Testifying on cybersecurity before the Senate Judiciary Committee

I’ll be testifying this morning before the Senate Judiciary Committee’s subcommittee on crime and terrorism. My testimony will touch on the Attribution Revolution in cybersecurity, the need to move from attribution to creative forms of retribution, and the need to give victims more leeway to investigate the hackers who attack them. Here are some excerpts:

That is why I will focus my remarks today on what is shaping up to be an “attribution revolution.” The theory is simple. The same human flaws that have left our networks ever more exposed to attack are undermining our attackers’ anonymity. This is what I like to call Baker’s Law: “Our security may be toast. But so is theirs.”
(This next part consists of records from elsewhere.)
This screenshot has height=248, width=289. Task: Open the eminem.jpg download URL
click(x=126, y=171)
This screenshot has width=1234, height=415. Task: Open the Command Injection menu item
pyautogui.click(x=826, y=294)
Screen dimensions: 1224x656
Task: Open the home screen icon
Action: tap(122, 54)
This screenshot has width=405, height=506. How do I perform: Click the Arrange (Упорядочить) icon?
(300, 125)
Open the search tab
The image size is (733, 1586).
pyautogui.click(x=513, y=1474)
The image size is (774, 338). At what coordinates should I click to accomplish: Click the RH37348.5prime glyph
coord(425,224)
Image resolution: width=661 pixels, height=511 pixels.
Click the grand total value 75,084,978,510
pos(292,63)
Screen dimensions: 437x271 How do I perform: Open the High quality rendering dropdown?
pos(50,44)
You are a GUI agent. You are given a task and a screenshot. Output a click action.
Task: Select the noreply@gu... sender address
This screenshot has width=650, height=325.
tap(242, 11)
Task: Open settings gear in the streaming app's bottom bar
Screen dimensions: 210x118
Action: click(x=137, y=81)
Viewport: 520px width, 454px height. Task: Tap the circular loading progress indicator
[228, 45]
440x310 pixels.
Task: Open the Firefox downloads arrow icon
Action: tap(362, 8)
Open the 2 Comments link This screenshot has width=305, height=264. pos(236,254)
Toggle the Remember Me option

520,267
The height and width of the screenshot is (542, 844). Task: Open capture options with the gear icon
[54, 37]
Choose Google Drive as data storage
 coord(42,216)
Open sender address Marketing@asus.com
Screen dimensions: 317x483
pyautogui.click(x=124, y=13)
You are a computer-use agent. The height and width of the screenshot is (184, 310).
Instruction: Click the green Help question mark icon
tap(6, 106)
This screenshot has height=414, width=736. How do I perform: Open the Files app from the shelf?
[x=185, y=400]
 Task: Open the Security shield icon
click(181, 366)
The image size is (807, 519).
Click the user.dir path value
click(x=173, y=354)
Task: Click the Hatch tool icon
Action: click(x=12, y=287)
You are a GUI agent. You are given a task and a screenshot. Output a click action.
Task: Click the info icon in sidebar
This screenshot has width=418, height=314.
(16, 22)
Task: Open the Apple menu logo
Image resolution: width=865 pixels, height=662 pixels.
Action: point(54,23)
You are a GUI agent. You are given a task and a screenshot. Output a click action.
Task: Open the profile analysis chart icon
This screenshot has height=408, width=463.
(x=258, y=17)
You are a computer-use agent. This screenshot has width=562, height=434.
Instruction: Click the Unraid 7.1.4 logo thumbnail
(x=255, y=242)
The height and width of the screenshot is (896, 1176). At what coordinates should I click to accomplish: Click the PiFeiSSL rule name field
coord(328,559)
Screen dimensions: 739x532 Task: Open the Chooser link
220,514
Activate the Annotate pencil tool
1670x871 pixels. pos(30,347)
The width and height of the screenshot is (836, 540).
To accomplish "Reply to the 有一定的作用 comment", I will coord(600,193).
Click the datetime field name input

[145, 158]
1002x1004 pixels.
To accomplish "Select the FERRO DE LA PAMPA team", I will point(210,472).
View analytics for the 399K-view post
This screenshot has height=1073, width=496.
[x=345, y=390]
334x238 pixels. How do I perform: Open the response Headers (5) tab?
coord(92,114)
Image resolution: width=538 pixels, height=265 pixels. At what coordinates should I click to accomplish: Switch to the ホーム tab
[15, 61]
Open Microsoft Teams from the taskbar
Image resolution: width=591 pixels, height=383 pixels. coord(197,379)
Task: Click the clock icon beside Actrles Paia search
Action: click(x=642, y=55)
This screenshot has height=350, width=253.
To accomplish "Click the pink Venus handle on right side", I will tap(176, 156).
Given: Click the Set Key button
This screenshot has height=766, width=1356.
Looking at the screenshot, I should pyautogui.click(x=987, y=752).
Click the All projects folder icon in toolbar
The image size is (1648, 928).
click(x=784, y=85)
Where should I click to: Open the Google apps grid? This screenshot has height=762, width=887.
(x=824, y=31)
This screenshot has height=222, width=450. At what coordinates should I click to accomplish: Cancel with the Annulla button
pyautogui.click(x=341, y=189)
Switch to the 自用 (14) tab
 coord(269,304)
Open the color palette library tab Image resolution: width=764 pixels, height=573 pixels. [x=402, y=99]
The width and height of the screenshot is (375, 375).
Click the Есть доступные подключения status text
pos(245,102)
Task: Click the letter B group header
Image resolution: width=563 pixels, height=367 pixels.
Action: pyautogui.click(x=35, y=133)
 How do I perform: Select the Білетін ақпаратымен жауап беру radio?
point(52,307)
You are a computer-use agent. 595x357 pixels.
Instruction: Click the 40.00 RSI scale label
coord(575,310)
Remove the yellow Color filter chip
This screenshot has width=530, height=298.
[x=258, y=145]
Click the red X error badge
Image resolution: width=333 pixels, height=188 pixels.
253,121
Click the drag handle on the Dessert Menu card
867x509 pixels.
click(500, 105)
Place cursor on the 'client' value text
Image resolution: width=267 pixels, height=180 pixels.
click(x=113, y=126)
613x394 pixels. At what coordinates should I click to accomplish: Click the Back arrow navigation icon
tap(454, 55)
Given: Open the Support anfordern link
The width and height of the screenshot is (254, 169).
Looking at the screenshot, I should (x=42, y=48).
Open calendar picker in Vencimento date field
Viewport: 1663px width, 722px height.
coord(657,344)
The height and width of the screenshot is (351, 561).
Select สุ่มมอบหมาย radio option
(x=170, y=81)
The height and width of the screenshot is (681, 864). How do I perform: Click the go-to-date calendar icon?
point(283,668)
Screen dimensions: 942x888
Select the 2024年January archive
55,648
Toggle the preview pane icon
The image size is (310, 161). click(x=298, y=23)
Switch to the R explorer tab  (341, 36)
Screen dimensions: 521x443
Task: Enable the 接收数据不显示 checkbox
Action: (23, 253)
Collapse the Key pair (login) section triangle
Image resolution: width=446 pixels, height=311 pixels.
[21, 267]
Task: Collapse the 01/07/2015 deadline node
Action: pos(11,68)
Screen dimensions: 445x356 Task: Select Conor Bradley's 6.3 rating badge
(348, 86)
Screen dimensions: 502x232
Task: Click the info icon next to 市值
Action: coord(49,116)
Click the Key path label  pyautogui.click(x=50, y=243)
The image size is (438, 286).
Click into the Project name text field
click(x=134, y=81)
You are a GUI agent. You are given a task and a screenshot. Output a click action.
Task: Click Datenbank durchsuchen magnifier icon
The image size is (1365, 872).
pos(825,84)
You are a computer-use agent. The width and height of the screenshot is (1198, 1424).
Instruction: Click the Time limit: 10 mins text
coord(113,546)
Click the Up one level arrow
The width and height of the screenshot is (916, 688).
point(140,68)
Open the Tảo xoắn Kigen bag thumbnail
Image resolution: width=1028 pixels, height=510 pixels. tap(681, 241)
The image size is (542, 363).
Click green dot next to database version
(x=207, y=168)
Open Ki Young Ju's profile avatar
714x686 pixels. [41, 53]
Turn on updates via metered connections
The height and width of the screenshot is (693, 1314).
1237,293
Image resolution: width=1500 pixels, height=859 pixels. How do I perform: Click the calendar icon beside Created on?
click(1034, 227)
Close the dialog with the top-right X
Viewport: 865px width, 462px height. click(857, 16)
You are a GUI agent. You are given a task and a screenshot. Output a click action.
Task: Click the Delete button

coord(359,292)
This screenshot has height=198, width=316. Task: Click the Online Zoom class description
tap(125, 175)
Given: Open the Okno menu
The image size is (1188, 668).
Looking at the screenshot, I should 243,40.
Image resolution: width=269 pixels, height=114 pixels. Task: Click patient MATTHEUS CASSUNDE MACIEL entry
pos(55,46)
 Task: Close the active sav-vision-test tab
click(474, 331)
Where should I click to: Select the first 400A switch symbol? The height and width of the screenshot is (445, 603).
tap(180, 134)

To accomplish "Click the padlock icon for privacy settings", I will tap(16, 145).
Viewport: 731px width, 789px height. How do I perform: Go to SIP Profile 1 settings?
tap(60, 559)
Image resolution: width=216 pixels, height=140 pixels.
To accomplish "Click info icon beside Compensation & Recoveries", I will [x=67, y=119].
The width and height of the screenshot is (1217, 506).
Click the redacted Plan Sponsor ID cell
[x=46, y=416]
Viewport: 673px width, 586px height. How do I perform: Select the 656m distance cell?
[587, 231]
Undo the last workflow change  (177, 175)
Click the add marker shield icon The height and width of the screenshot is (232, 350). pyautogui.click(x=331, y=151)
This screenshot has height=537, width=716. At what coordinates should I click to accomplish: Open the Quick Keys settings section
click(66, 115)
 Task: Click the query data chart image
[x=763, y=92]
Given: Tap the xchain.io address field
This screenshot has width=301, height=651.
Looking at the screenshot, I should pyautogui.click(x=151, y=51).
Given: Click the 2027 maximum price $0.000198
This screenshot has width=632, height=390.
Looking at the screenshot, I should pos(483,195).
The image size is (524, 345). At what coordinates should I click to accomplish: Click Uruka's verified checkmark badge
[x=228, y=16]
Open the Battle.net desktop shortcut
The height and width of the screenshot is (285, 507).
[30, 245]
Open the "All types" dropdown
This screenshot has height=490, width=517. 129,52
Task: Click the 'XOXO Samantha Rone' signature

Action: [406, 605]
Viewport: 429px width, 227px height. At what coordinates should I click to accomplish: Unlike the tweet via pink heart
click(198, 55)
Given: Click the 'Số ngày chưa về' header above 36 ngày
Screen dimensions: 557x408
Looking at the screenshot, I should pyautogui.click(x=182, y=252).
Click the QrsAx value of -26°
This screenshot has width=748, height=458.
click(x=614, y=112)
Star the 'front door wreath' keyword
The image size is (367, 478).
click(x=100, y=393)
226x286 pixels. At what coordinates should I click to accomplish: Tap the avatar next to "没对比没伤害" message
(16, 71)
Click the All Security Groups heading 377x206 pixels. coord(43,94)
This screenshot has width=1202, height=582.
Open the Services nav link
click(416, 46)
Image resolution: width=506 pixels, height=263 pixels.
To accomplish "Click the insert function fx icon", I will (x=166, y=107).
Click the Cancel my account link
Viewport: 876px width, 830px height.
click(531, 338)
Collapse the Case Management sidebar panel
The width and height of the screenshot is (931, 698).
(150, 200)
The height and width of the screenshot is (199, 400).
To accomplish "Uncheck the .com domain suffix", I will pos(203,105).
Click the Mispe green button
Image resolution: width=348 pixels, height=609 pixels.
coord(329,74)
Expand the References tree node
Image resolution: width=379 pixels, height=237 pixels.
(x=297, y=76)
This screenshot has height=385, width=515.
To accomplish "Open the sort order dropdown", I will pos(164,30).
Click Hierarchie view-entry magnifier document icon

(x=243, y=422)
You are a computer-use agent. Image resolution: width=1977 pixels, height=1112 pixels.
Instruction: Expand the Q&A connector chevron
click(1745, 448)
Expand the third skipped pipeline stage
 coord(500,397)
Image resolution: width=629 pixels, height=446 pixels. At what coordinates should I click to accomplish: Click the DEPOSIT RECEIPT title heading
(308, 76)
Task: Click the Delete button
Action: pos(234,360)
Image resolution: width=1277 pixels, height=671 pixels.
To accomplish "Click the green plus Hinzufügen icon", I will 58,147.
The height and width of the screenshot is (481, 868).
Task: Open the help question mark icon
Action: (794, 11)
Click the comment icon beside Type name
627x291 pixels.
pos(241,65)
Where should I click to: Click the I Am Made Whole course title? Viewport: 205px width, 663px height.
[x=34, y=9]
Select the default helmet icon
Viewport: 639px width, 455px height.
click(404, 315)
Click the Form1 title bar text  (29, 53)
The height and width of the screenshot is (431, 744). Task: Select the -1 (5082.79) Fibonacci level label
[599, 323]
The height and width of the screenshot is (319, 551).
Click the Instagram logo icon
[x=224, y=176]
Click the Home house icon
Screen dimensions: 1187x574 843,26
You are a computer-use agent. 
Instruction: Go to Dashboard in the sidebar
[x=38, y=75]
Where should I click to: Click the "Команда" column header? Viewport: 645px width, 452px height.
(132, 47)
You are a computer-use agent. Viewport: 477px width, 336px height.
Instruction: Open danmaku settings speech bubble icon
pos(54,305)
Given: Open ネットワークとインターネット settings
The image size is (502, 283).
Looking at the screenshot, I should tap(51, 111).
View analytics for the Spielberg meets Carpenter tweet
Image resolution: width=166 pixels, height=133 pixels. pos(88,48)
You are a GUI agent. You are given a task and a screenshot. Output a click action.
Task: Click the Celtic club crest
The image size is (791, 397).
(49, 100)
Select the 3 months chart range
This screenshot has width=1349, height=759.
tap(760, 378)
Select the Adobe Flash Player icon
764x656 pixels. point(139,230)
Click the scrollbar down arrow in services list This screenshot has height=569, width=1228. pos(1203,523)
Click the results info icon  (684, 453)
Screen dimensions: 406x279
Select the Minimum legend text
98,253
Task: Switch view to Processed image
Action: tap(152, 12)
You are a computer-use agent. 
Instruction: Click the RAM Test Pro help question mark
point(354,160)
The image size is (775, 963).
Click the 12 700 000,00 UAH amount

As numerous recent reports show, attackers are only human. They make mistakes when they’re in a hurry or overconfident. They leave bits of code behind on abandoned command-and-control computers. They reuse passwords and email addresses and computers. Their remote access tools are full of vulnerabilities. These are openings that private researchers – from Mandiant and Trend Micro to SecDev and the Citizen Lab – have exploited; they’ve traced cyberattacks to the command and control computers used to carry them out, then to homes and offices of the hackers that perpetrate them. These reports have identified individuals and institutions closely associated with hacking US companies and agencies. They’ve found the universities where the hackers trained. They’ve found the hackers’ names and instant message addresses . Using these clues, researchers have even tracked the hackers down and called them up for comment. They’ve found the companies that employ the hackers today. In at least one case, hacking victims in the Republic of Georgia have turned the tables and used their attackers’ malware to take an attacker’s picture with his own desktop camera.

The attribution revolution has truly begun.

But attribution is only half of the formula if we want to deter cyberespionage. The other half is retribution. Once we identify our attackers, we need to persuade them to choose another line of work.

That does not necessarily mean that we should rely exclusively or even primarily on the Department of Justice or the Federal Bureau of Investigation. We must look beyond traditional criminal prosecutions to deter cyberespionage.

This brings me, finally, to the role that private companies should play. I’ll be blunt. We can’t rely exclusively on the Federal Bureau of Investigation. … We need better ways to draw on the resources of the private sector and their investigators.

Right now, however, the Justice Department is doing more to hurt than to help companies that want to respond aggressively to the theft of their secrets and their intellectual property.

Let me give you one example. Suppose that a private investigator finds that data is being exfiltrated from his client to a particular command and control server. If the server is in the United States, the investigator may be able to persuade the owner, who is probably himself a hacking victim, to grant access to the server. This happens a lot, and it has great value, especially for attribution. The investigator may be able to identify the attackers and even recapture some of the stolen data.

But what if the hackers get wise and move the server to another location that they actually own? Can the investigator follow them to that other server and use what he knows about the gang’s passwords to get access to the evidence and the stolen data stored there?

Not according the United States Department of Justice, which has begun actively and publicly discouraging any investigations that do not rely on the consent of the network owner, even when the network owner is the hacker himself. Recently, an anonymous Justice Department spokesman told Bloomberg BNA that intruding on an attacker’s network would be both bad policy and “likely a violation” of the Computer Fraud and Abuse Act.

This is unfortunate in so many ways that I can understand why the spokesman insisted on anonymity.